Qual o motivo da pesquisa?
Nosso interesse surge ao perceber a expansão da visibilidade das intervenções psicológicas em situações de desastres e emergências nos últimos anos. Embora a participação efetiva de profissionais da Psicologia nessas ocorrências ocorra desde a década de 1980, hoje há uma demanda explícita e implícita por serviços psicológicos tanto pela comunidade afetada quanto pelas próprias equipes de socorro.
A pesquisa converge com investigações desenvolvidas pelo grupo de pesquisa “Atenção psicológica clínica em instituições: prevenção e intervenção”, da PUC-Campinas. Nosso interesse é contribuir com propostas clínicas apropriadas a diferentes contextos e o desafio é encontrar respostas para o fomento de práticas diferenciadas e eficazes.
Quais resultados devem ser destacados?
A pesquisa permitiu o contato com cenários ainda pouco familiares ao fazer psicológico e os resultados sugerem a complexidade que caracteriza o acontecer clínico em situações extremas como fenômeno contemporâneo singular.
A pesquisa descortinou elementos essenciais da experiência desses profissionais em situações extremas, que seriam manifestação inesperada ou grave nos rumos da vida das pessoas afetadas. É o campo da atenção psicológica que se efetiva sob elevado risco pessoal aos próprios profissionais, em função da desestruturação do contexto em vários níveis, acompanhada de persistente ameaça em termos de segurança e bem-estar.
Radicalmente exposto a diversos graus de ameaça à própria integridade física e psicológica, o psicólogo aprende não só a conviver com o risco, como também a exercer a prática a despeito dele.
Preparar-se para enfrentar o imponderável insere-se na rotina do psicólogo como parte do instrumental de trabalho, abalizando a intervenção e exigindo atitude de cuidado constante não somente com o outro, mas consigo mesmo. Todavia, diante das adversidades potencializadas pelo cenário disruptivo, pertencer a uma organização que gerencia as ações possibilita estruturar a intervenção e também oferece apoio e cuidado aos profissionais.
Atuar em situações extremas exige atitudes de flexibilidade e abertura ao novo, extrapolando qualquer arsenal teórico previamente constituído. Assim, o que instrumentaliza o psicólogo é fundamentalmente a sua própria experiência, possibilitando a reinvenção da atenção psicológica à medida que é praticada, ou melhor, vivida.
Ao longo das entrevistas, percebemos que os participantes do estudo demonstraram coragem, engajamento e satisfação ao atuarem nas missões. Situações atravessadas por perdas, mortes, incertezas, desestruturação e medo foram acompanhadas por sentimentos de autorrealização, gratificação e anseio por permanecer em estado de prontidão para entrar em ação. Tais sentimentos parecem emergir exatamente do fato de serem situações trágicas nas quais a atenção psicológica revela-se urgente e imprescindível.

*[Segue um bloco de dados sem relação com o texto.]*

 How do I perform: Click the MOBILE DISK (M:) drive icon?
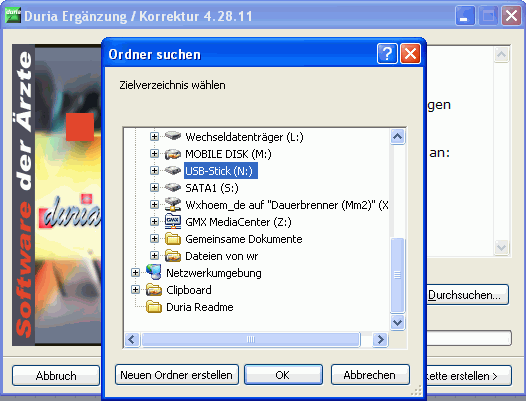(x=173, y=154)
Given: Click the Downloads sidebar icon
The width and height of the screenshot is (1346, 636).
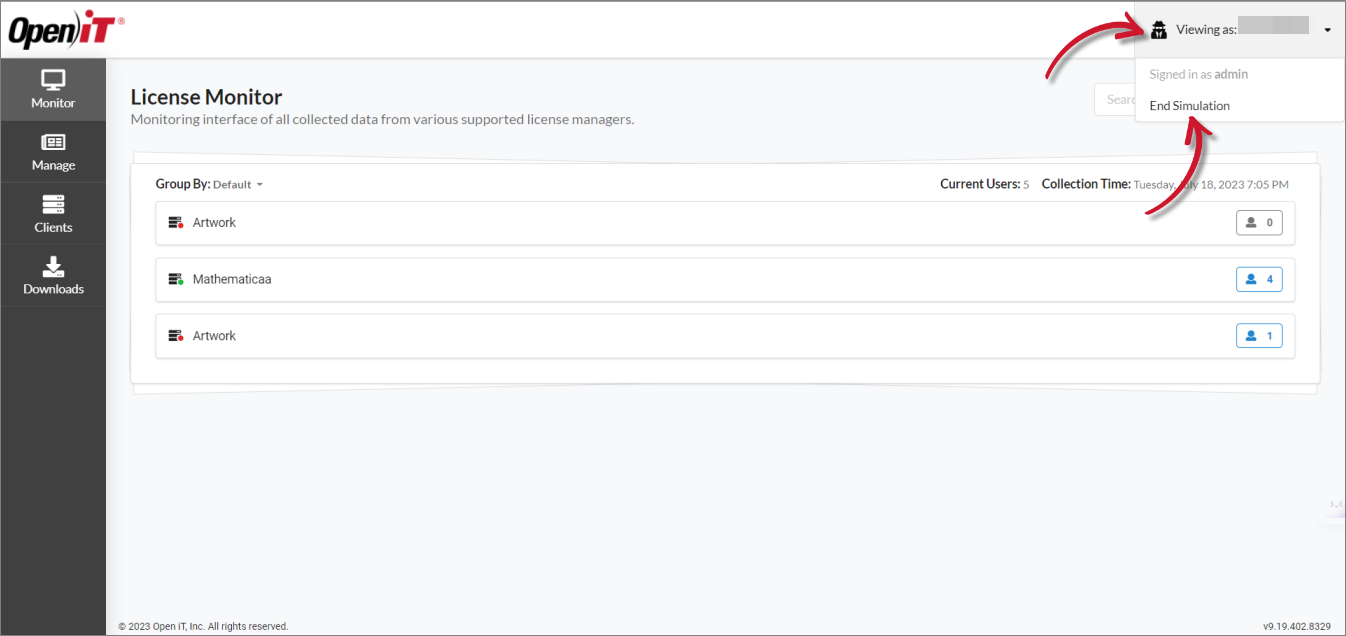Looking at the screenshot, I should pos(53,276).
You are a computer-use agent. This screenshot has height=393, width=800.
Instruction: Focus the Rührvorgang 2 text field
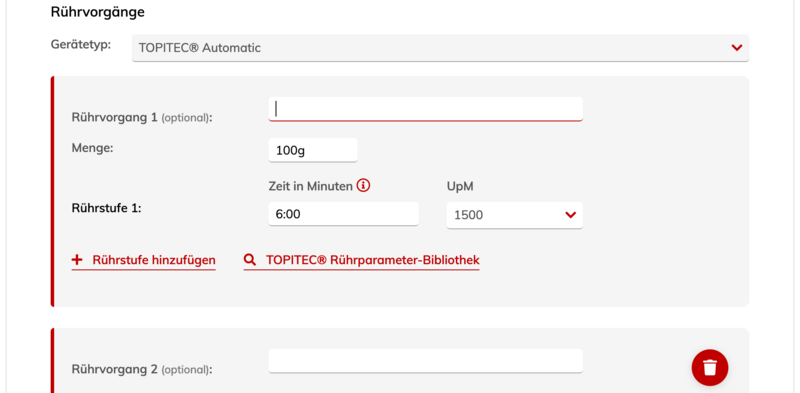click(x=426, y=361)
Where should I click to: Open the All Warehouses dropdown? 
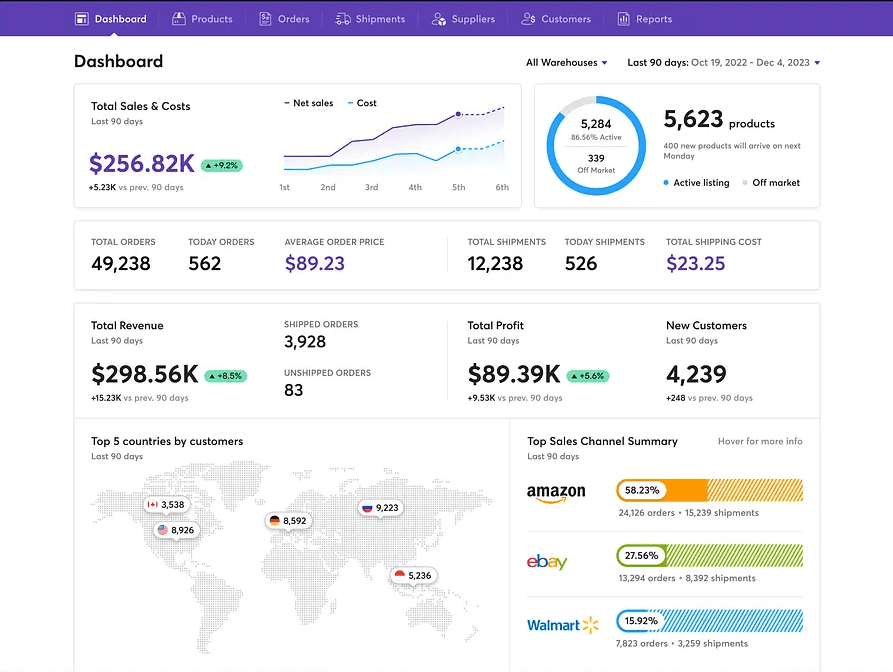pos(566,61)
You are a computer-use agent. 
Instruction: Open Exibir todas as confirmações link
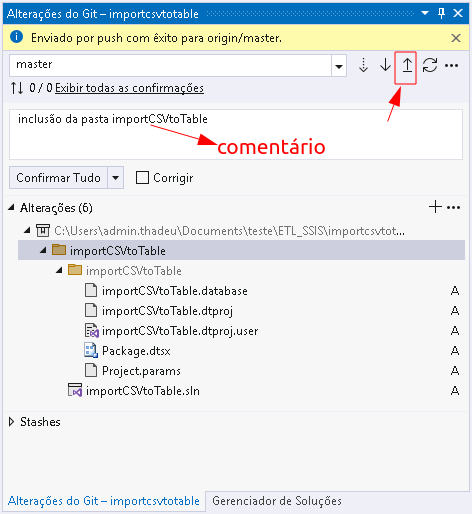tap(129, 88)
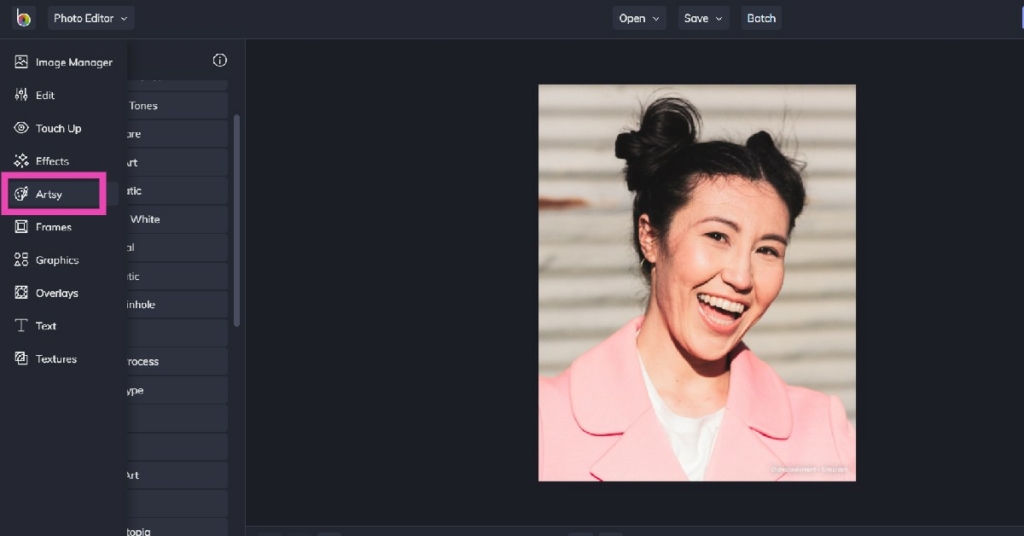This screenshot has height=536, width=1024.
Task: Click the effects panel vertical scrollbar
Action: [x=237, y=220]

Enfrentar situações extremas é para eles oportunidade para ampliar as próprias capacidades e possibilita transformação pessoal e profissional; percebem-se, ainda, mais sensíveis, abertos, proativos e flexíveis.
Como a Psicologia pode contribuir na atuação em situações extremas?

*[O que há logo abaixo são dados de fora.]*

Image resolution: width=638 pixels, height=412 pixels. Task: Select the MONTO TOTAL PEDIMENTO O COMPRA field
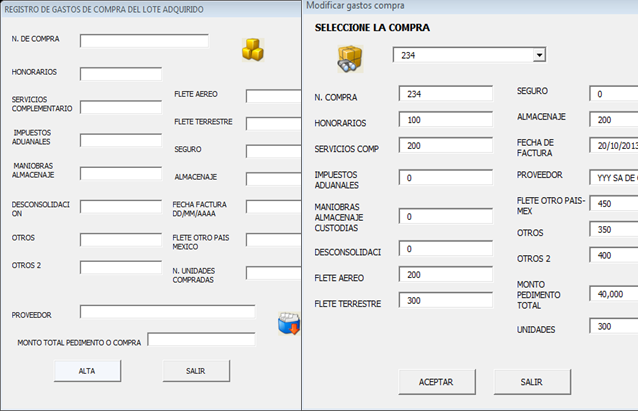tap(201, 340)
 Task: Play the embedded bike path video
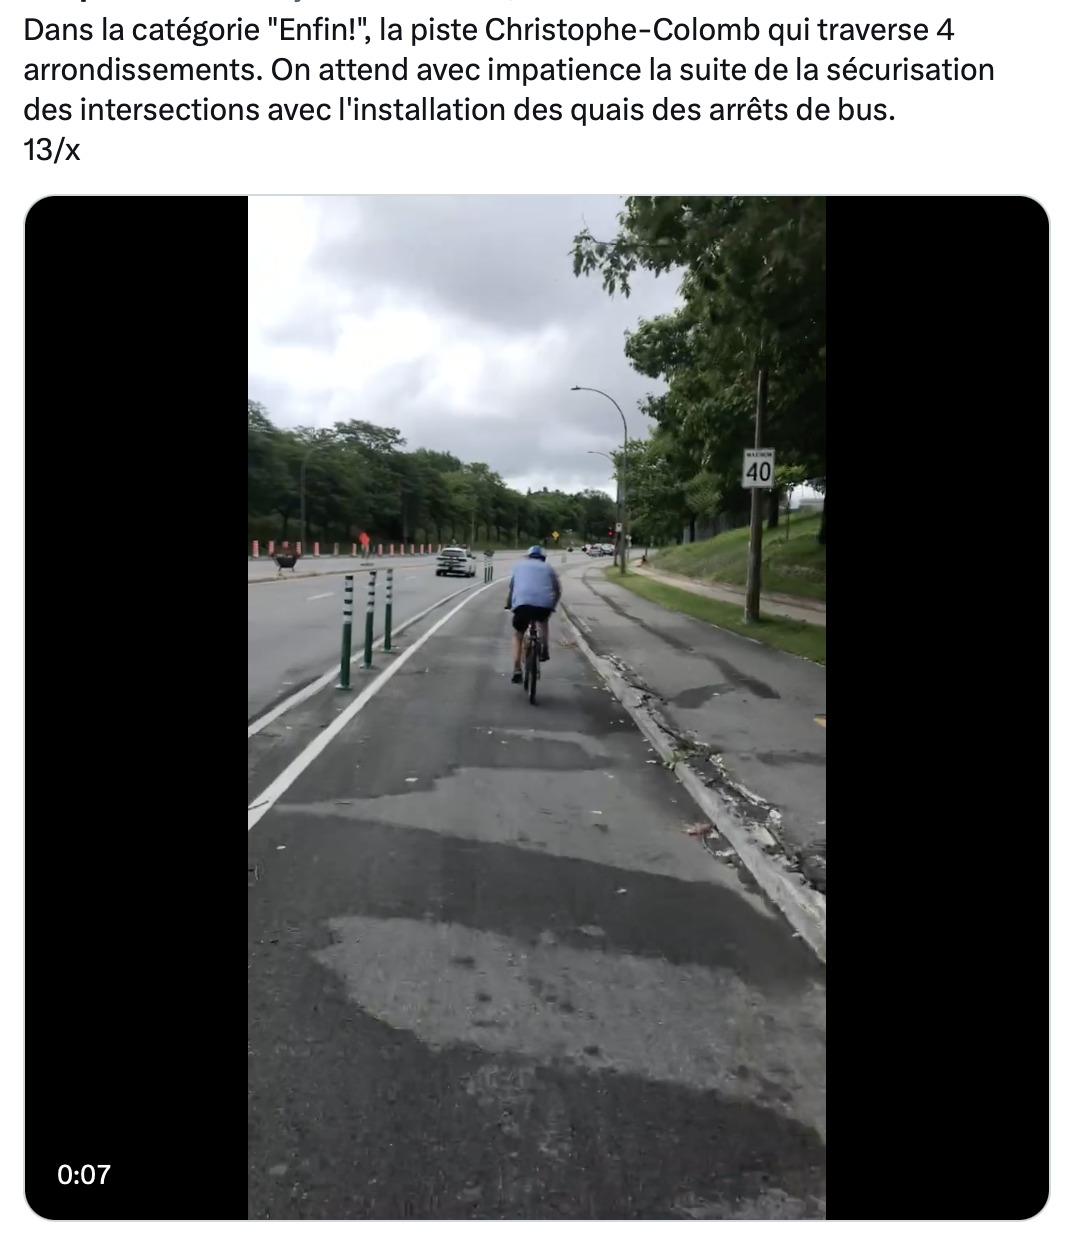point(537,707)
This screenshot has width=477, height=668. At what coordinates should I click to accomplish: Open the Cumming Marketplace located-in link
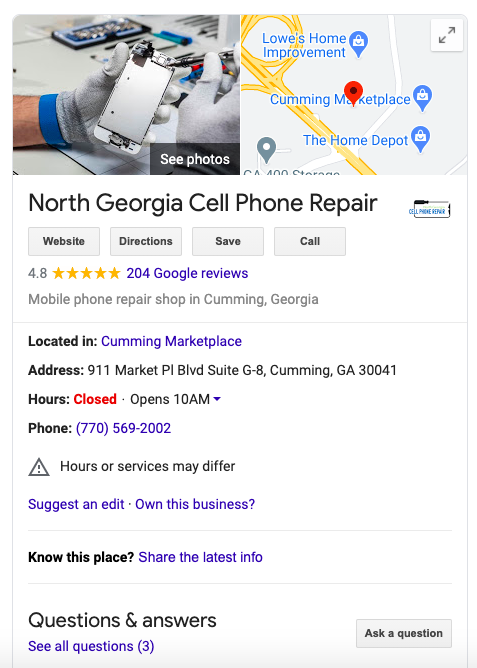171,341
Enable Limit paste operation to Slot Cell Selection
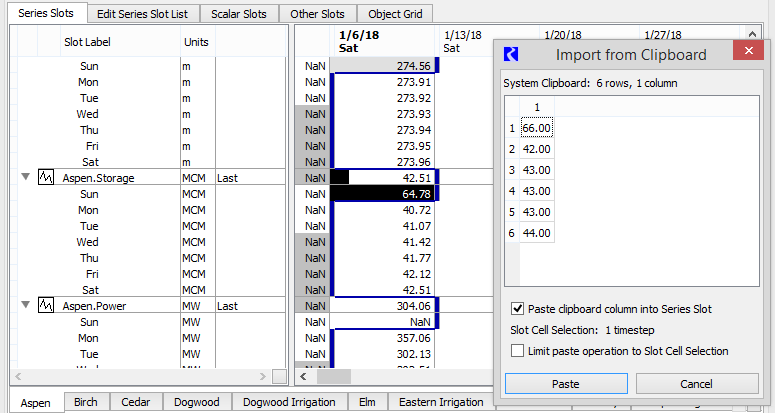 (x=517, y=351)
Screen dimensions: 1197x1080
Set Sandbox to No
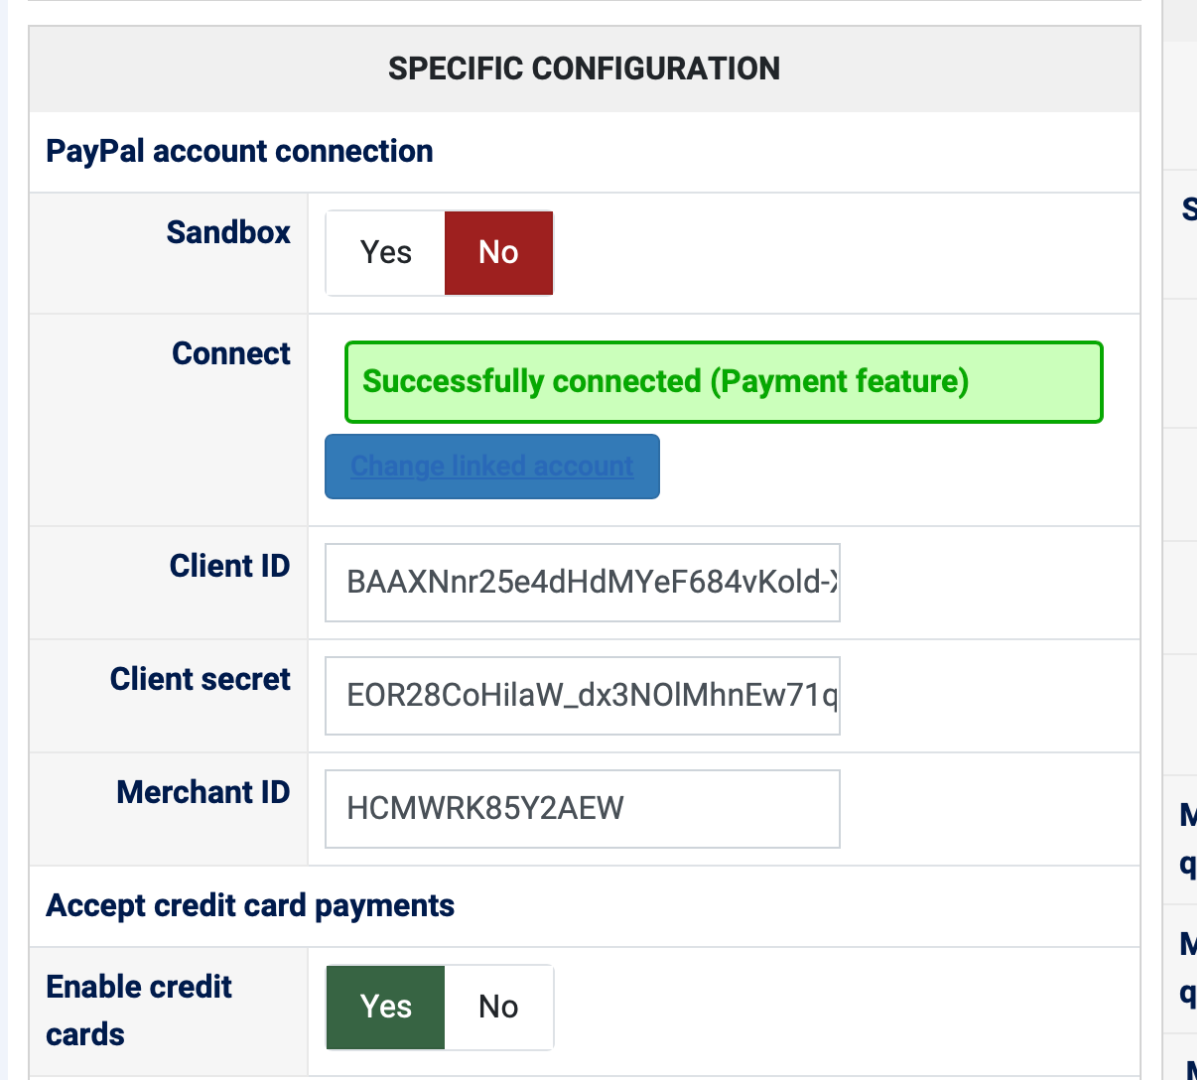(498, 253)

Os desafios impostos à Psicologia como ciência e profissão descortinam um processo complexo pautado pela busca por respostas que possibilitam a constituição de novas práticas apropriadas ao surgimento de contextos humanos que emergem de situações as mais diversas. As sociedades na atualidade estão expostas a trânsitos emergenciais, e este parece ser um fato, não mais uma possibilidade. A Psicologia precisa empreender um debate acerca da tarefa de cuidar do humano à sombra de acontecimentos disruptivos de grandes proporções e para desenvolver metodologias interventivas eficazes e consonantes com as exigências que se impõem nesses contextos.

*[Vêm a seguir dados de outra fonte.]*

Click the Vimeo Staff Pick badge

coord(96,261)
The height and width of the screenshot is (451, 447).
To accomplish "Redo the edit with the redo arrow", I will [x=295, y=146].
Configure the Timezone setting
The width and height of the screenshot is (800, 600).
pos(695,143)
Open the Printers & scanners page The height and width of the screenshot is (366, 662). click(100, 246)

Sendo um campo em construção, o que desenvolvemos revelou um campo fecundo para a compreensão e para a atualização da atenção psicológica inserida em enquadres diferenciados na atualidade, apontando para a necessidade premente de reinvenção da prática, bem como a implementação de um campo de formação profissional adequado às demandas que se fazem cada vez mais presentes aos psicólogos.